Horizontal directional drilling is a type of underground horizontal directional drilling. Horizontal directional drills that are capable of drilling through rock are configured to drill through dirt and many different rocky terrains while simultaneously being steered. Horizontal rock drilling may use a tri cone bit configuration. The bit is steered by adding asymmetry to the bit relative to the adjacent bore walls. The asymmetry is typically achieved by is incorporating some form of a deflection device or steering member some distance behind the bit, such as a deflection shoe or a bend in the casing that inherently comprises a deflection shoe. The orientation of the deflection device or steering member is preferably kept stable about the bore axis during the steering operation.
Progressive cavity motors, also known as mud motors, incorporate the bend feature and have been used to steer the drill bit. The motors couple the outer casing of the drill string and integrate the bend into the outer casing. The motors are actuated by a very high flow of drilling fluid or mud through the motor. Mud flow rotates the motor shaft and works to turn the bit without rotation of the drill string. By maintaining a stationary position of the bend about the bore axis while continuing to drill, deviation is accumulated and the process of directional drilling is achieved.

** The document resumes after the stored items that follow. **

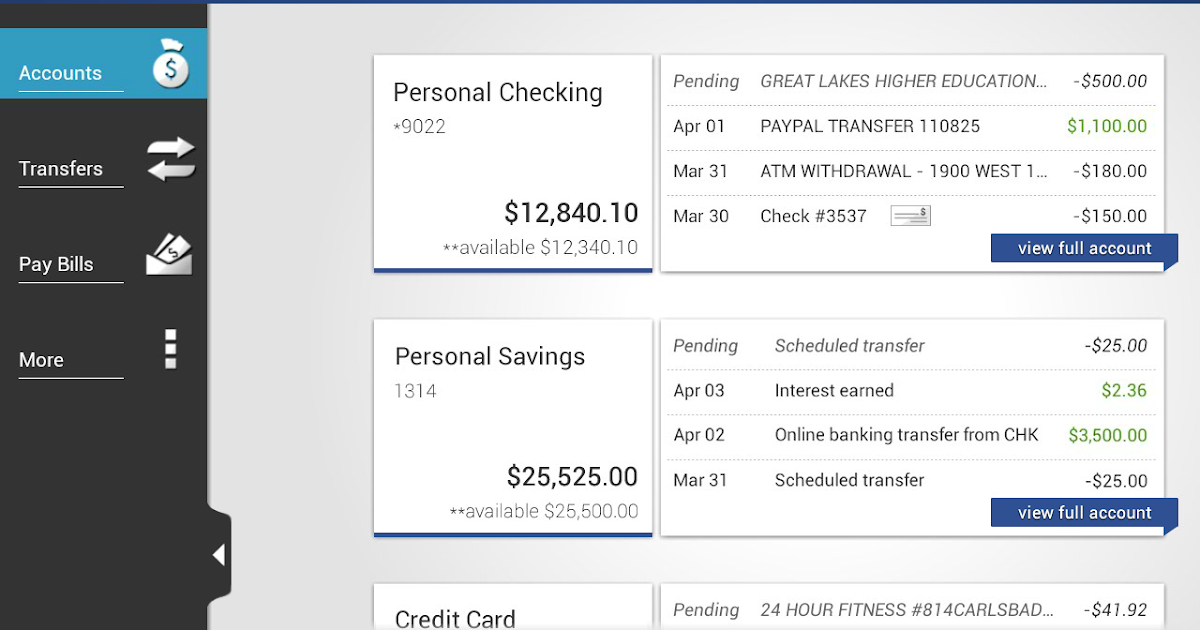Open the More menu label
This screenshot has width=1200, height=630.
click(x=41, y=360)
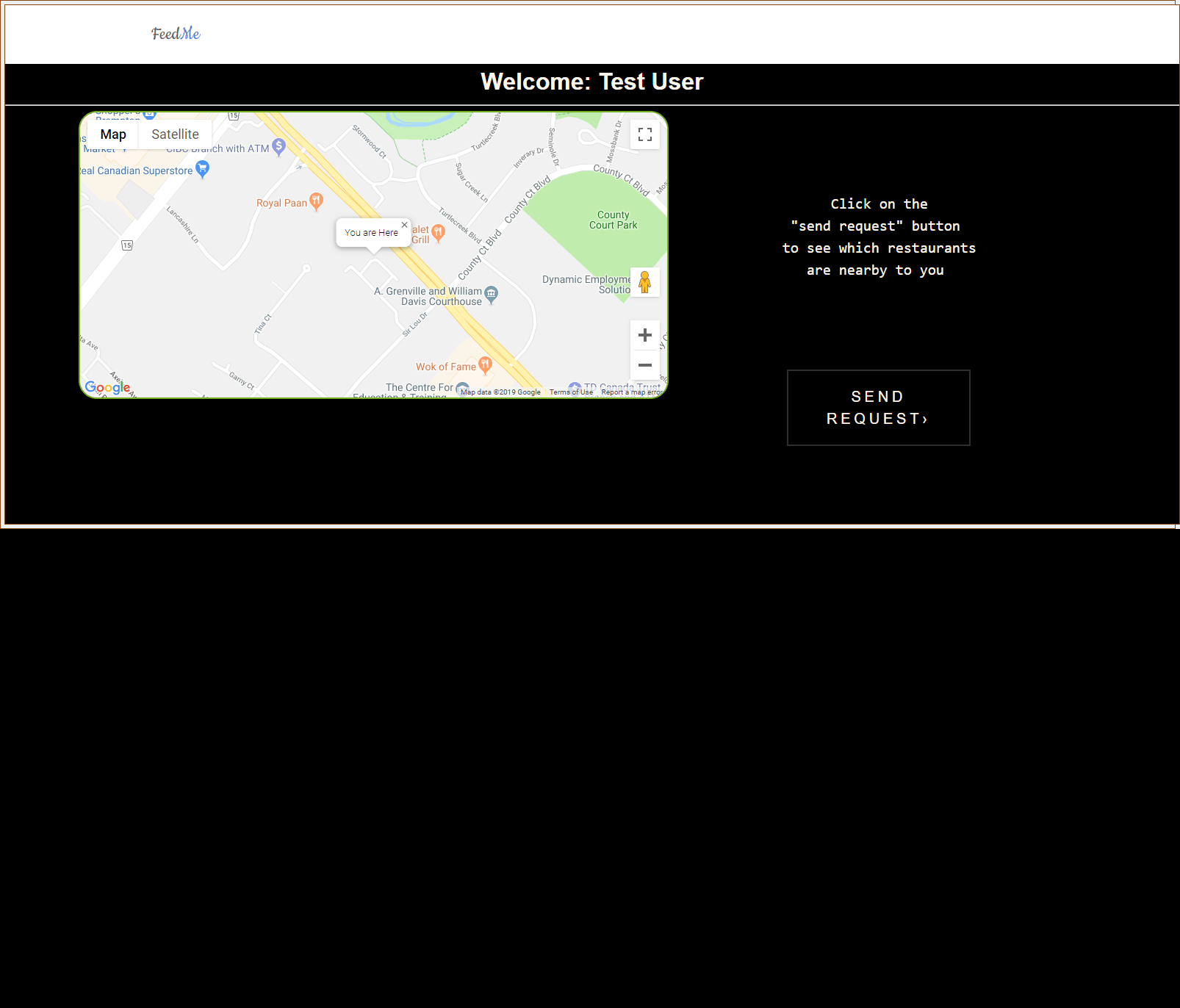Click the CIBC Branch ATM marker
Screen dimensions: 1180x1008
coord(278,146)
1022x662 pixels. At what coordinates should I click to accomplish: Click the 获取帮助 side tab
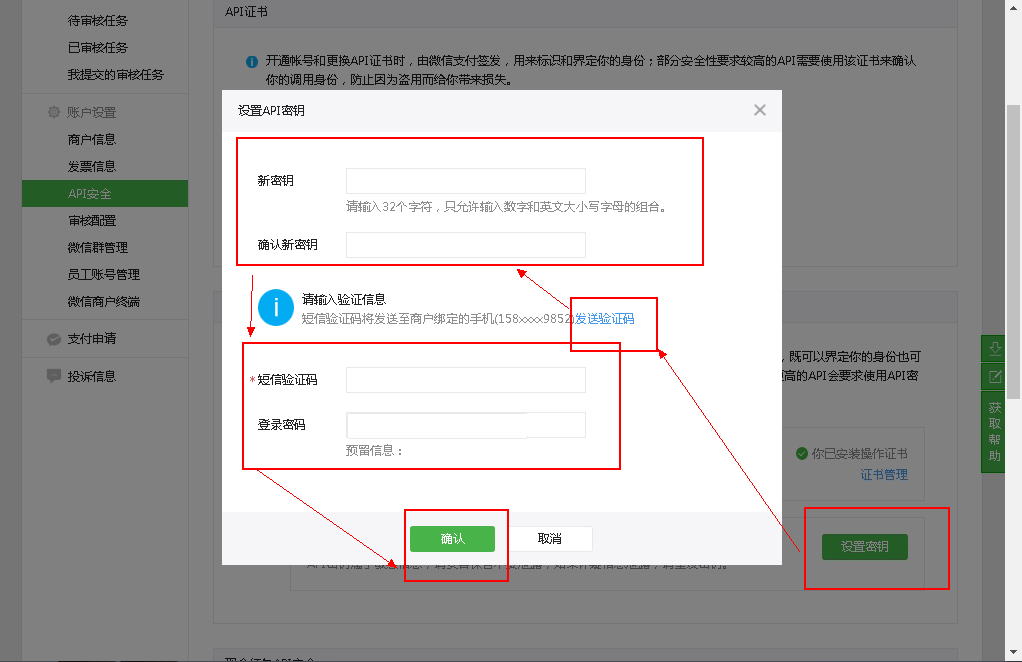coord(995,432)
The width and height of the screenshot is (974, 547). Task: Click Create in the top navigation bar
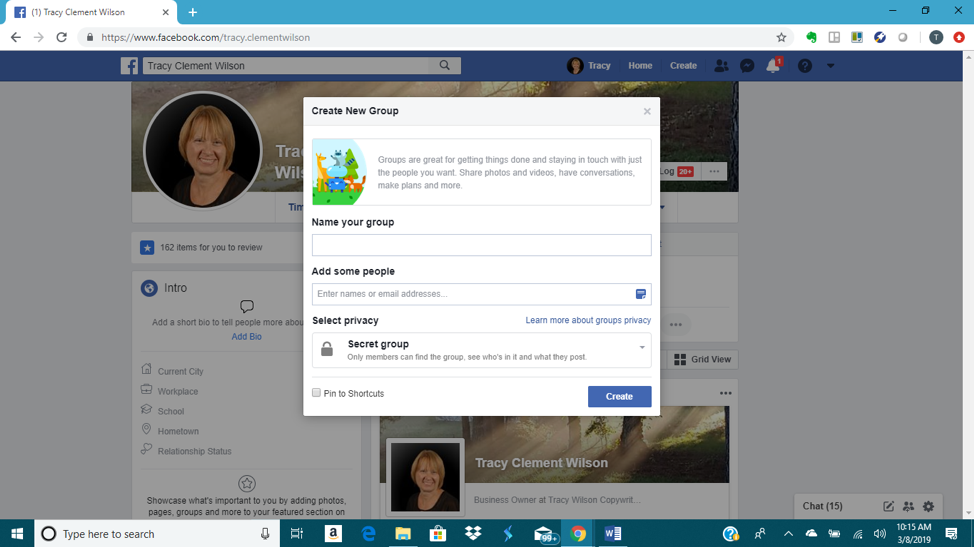683,66
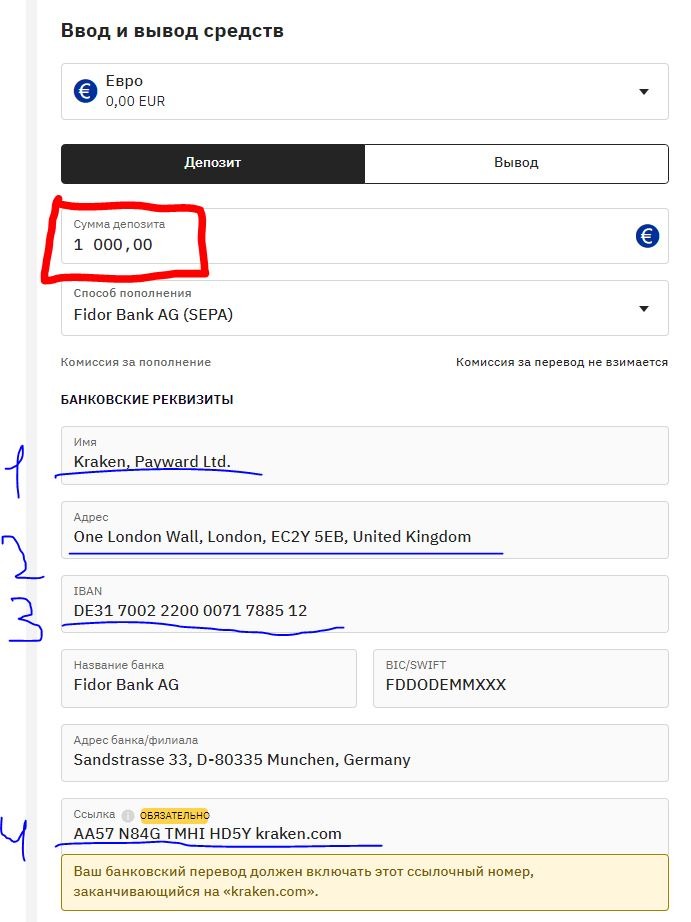Click the blue euro symbol in deposit amount field

(x=647, y=236)
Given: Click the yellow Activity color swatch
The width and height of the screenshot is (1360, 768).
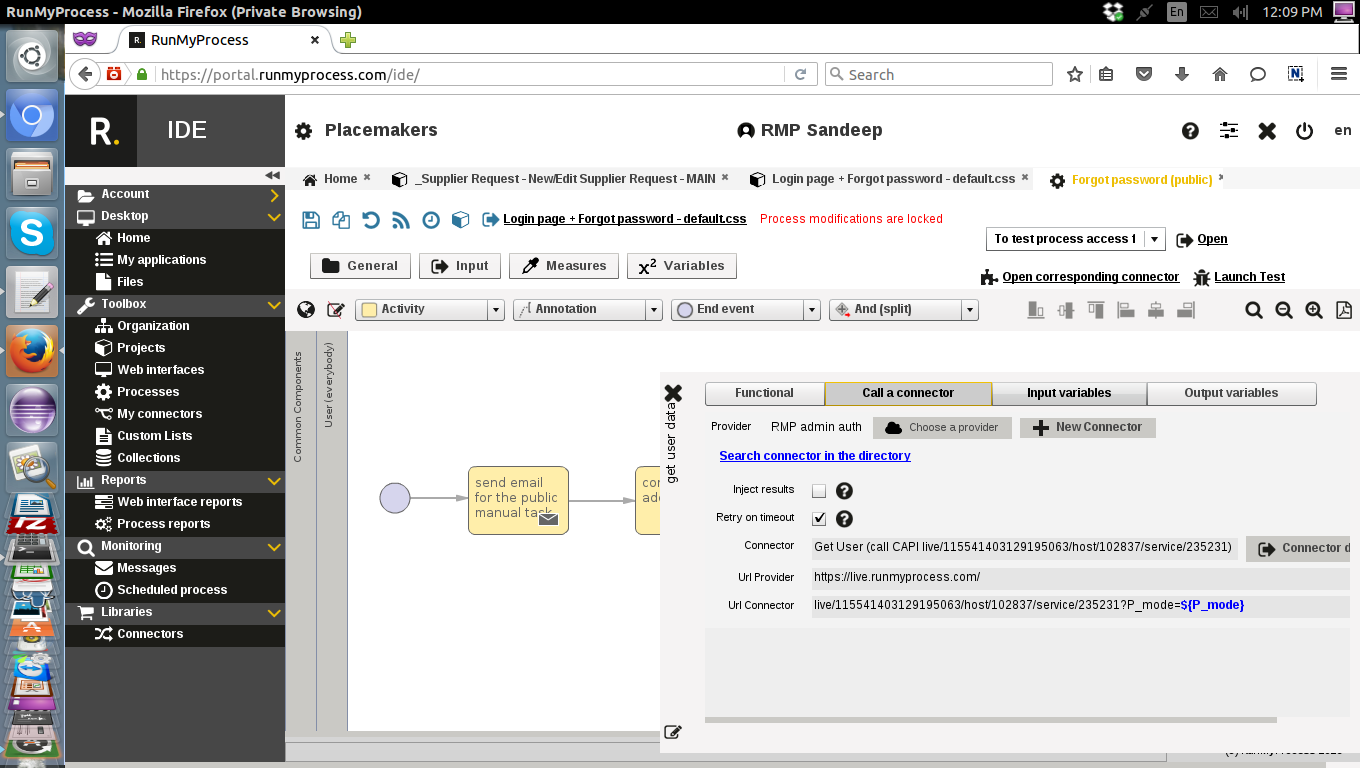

High mud flow rates are required to use these motors which can sometimes be undesirable.
Rotary steering tools may also be used to steer the bit. The rotary steering tool incorporates the bend concept and couples the tricone bit directly to the drill stem, such that the bit is actuated by rotation of the drill stem. The bend is then preferably coupled to something to prevent its rotation about the bore axis. The bore wall is typically used as the stabilizer. However, if the friction between the bore wall and the bend is too much or too little, the use of the steering tool may be inefficient.
A third method utilizes a dual drill pipe system that has the steering bend coupled to the outer pipe and the tricone bit is rotated via the inner pipe which is concentric to the outer pipe. The outer pipe of the dual drill pipe system is not rotated during a steering deviation.
The present invention provides the ability to keep the drill stem rotating during the steering process and keep a bend position about the bore axis without utilizing the compressive and shear strength of the bore wall. The present invention also uses less fluid to operate the motor than typical progressive cavity motors.